5 out of 5 stars Lots on Bots   July 27, 2002
 1 out of 1 found this review helpful

This book isn't for the newbie, but if you're already familiar with computers and what's possible on the Internet but haven't yet explored the world of MUDS and the like, this is one of the most informative and fascinating looks at the virtual world that you'll come across. Even more interesting are the questions that Turkle poses regarding self-identity and what the "self" is given the new "non"-environment we call cyberspace. Though offering few answers, the author introduces us to a future world of seemingly infinite possibilities for self-exploration and challenges us to ponder its implications for who we are, how we define ourselves, and how we interact with one another.


2 out of 5 stars Postmodernist vagueries and mostly trivial observations   April 17, 2002
 12 out of 24 found this review helpful

If reading postmodernist types of things turns you on, you'll like this book. The author talks a lot about how computers have moved from "modernist calculation" to "postmodernist simulation." Why there is a need to attach the modernist-postmodernist modifiers to calculation and simulation is never explained, and I suspect it is just done to give the book a tres chic intellectual veneer. As with nearly all authors who use the term, the author does not define "postmodernism" or explain what it has to do with anything in her book. Also a lot of vague talk about how "people didn't used to like to do" such and so a thing with computers but now "people like to do" such and so something other thing with computers a lot more. No data of course, that would offend the postmodernists reading the book. An important - VERY important - topic treated in a shabby manner.


5 out of 5 stars A Disquietingly Personal Book...More than I Expected   July 20, 2000
 16 out of 20 found this review helpful

Turkle does a magnificant job in illustrating the human persona while online. As our culture becomes more and more internet dependent, and it becomes easier to be a "globalized" person, psychological changes are sure to take effect. "Life On the Screen" is illustrated with some wry humor, as well as vivid examples.

Sometimes doing someonething online makes it seem less "real." For instance, carding something-aka using a fake credit card number-is less 'real' if you do it online, to order something, than it is to waltz into say, BestBuy and using a fake credit card there. Just because you do it in a non-physical area (what is Cyberspace made up of, anyway?) does not mean that it is still not a crime, and that it is still not capable of having reprecussions.

Shirley Turkle captures precisely what someone, as a user and interacter with the internet, thinks, and does while online. She acknowledges the existance of the internet being a place where people are able to forge "cyber-identities"...or get more comfortable being who they are. She also outlines something that is perhaps one of the most secure things about the internet in this day and age-that on the internet, you are anonymous. Therefore, you can do what you wish (good or bad) and you can interact with others via MUDs or the like...or you can decide exactly how people will think of you as.

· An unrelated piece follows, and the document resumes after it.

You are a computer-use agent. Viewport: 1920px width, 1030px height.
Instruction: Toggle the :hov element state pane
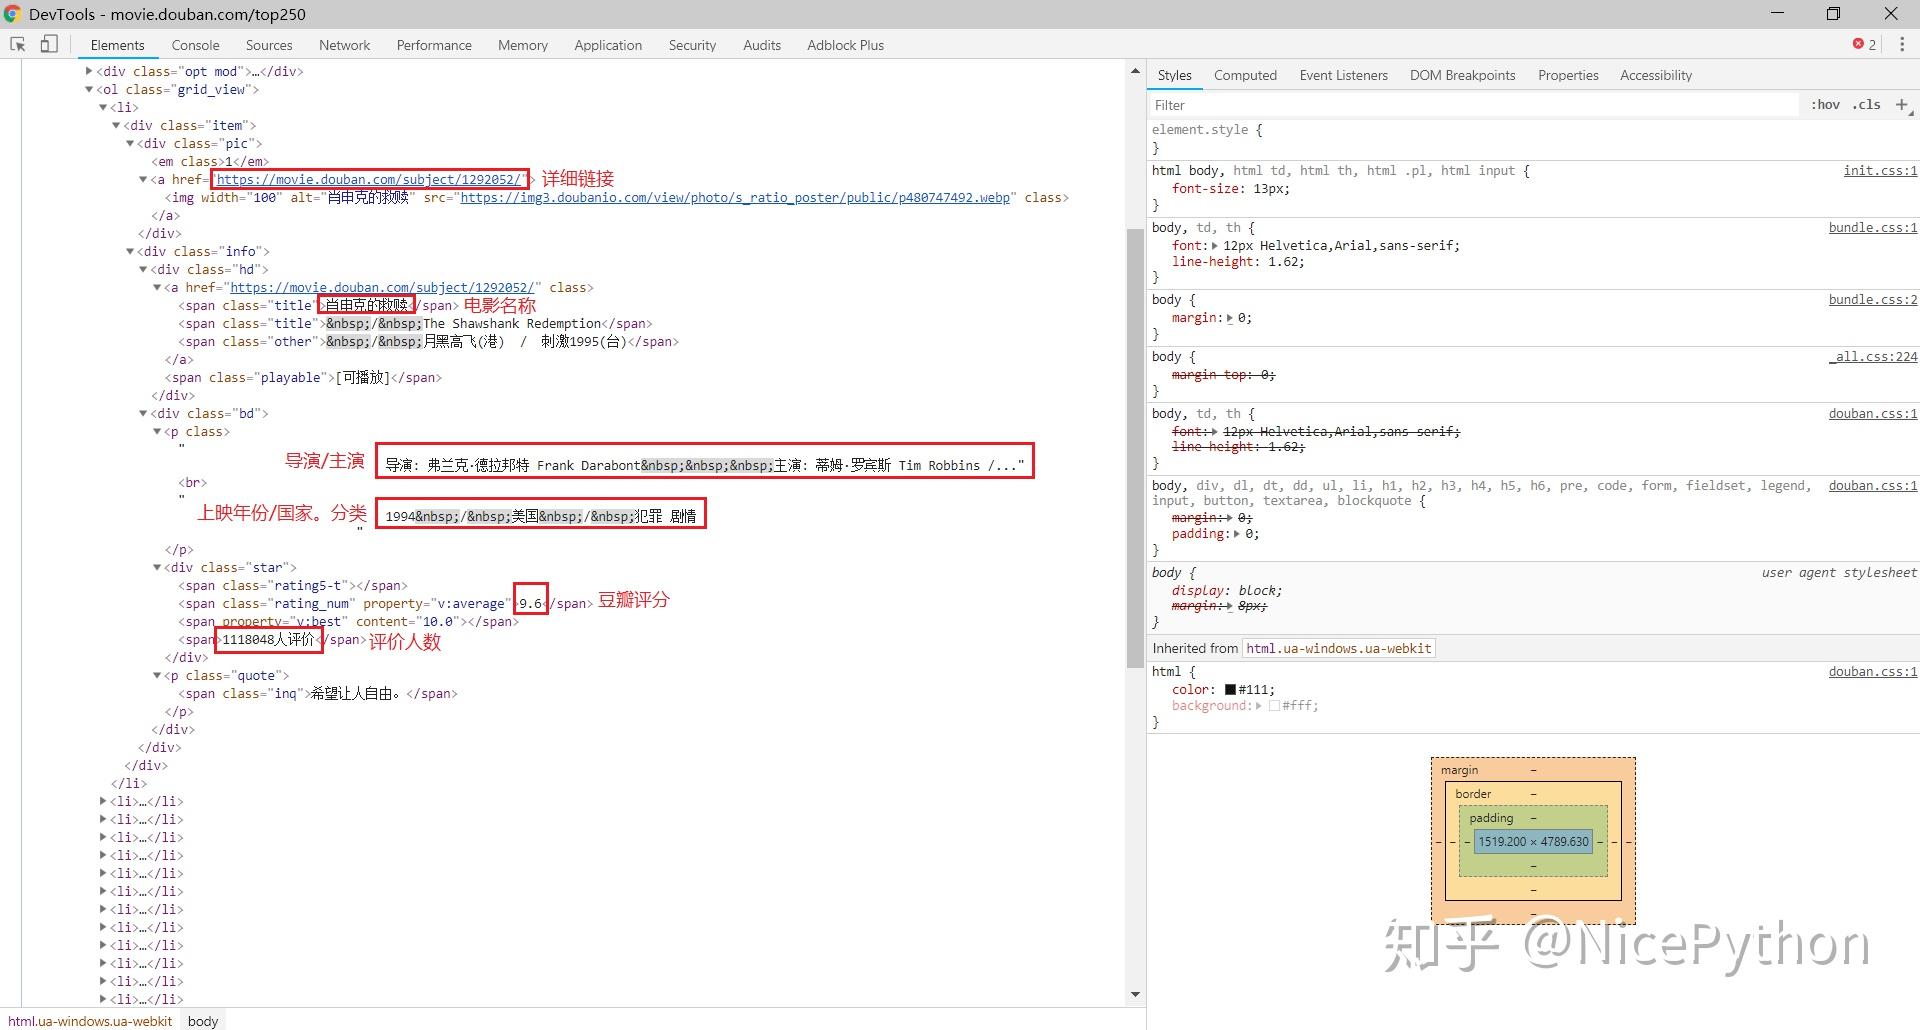coord(1825,105)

The internet is a secure medium for an insecure person. It is where many people who feel unaccepted in life go as refuge, to seek friends and partners who are like them, and who understand. This is also recognized in this book.

I highly recommend anyone, either the hacker, or the suit, or the working mother, or the teenager, to pick up this book and just to start reading. It is disturbing, almost, to find that there are so many people who interact with the internet, and so many different things that they do. The globalization that comes along with the net provokes you to start rethinking many things, and questioning many others....The internet, as portrayed in this book, also helps the reader to truly examine themselves as a whole.